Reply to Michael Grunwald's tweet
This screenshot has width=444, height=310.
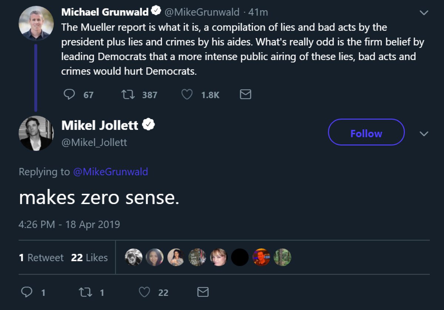(x=69, y=94)
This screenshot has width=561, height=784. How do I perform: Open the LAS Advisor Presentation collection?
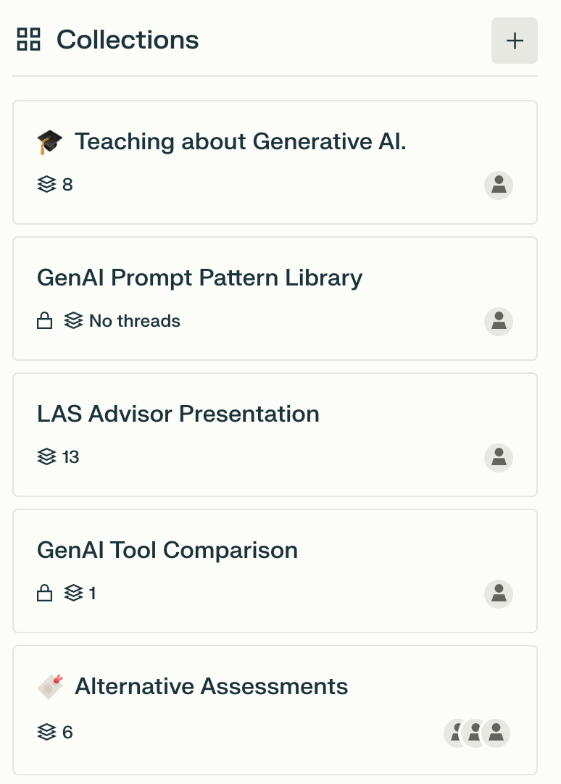[178, 414]
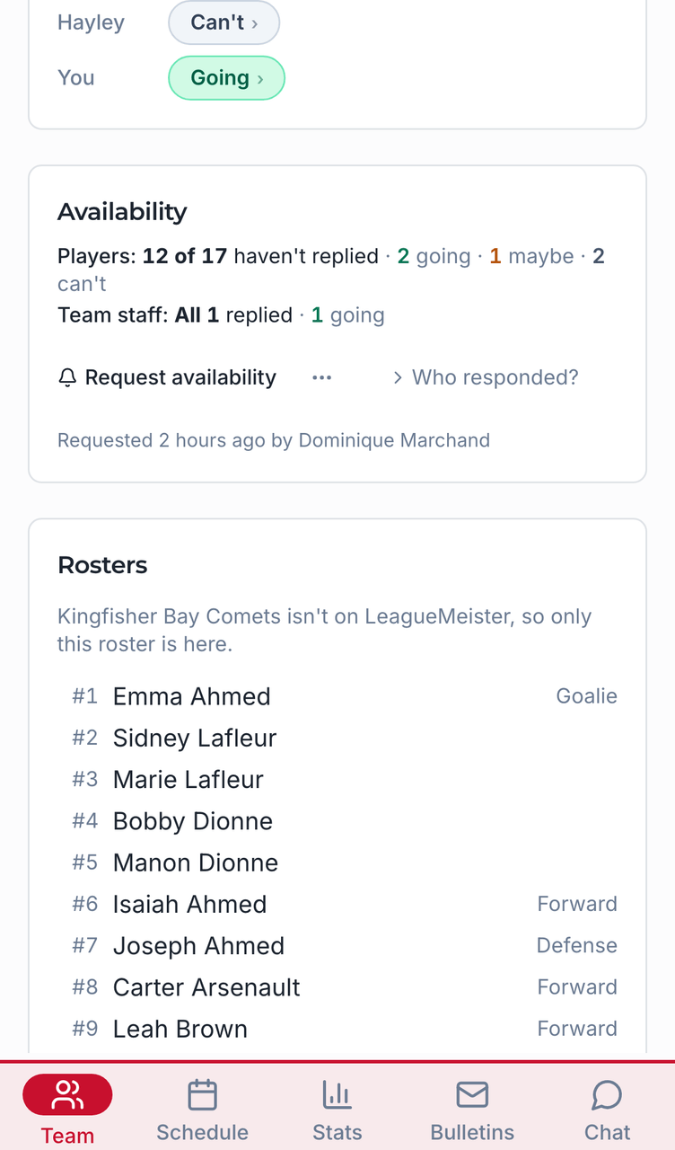The height and width of the screenshot is (1150, 675).
Task: Select player Emma Ahmed in roster
Action: coord(345,696)
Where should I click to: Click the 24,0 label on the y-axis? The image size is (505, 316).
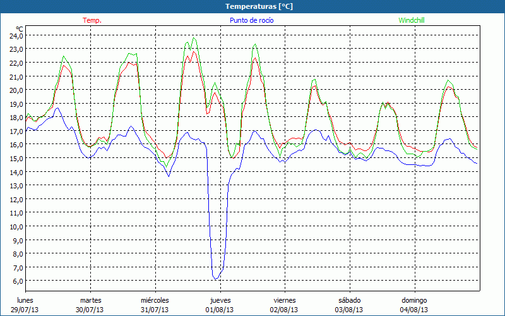coord(16,36)
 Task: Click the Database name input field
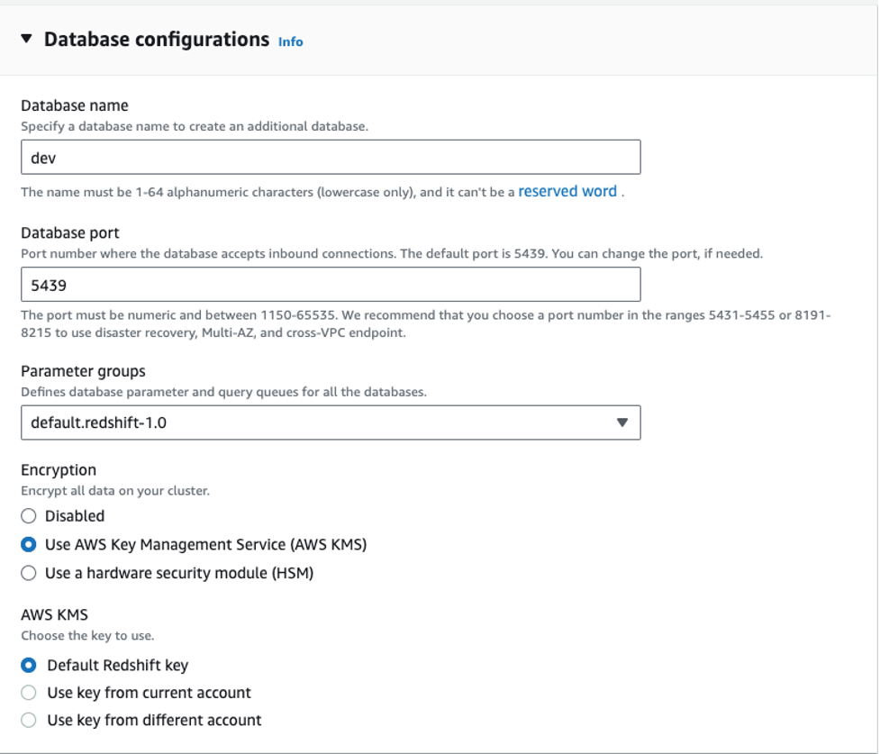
________________________________________
_What to work on_. Only the pictures are to be left out; everything else in the entries above must be duplicated exactly.

_Answer section_.
Reply to Michael Grunwald's tweet
This screenshot has width=444, height=310.
(x=69, y=94)
This screenshot has width=561, height=784. How do I perform: Open the LAS Advisor Presentation collection?
[178, 414]
The height and width of the screenshot is (1150, 675).
Task: Select player Emma Ahmed in roster
Action: coord(345,696)
Where should I click to: Click the 24,0 label on the y-axis? The image size is (505, 316).
coord(16,36)
 Task: Click the Database name input field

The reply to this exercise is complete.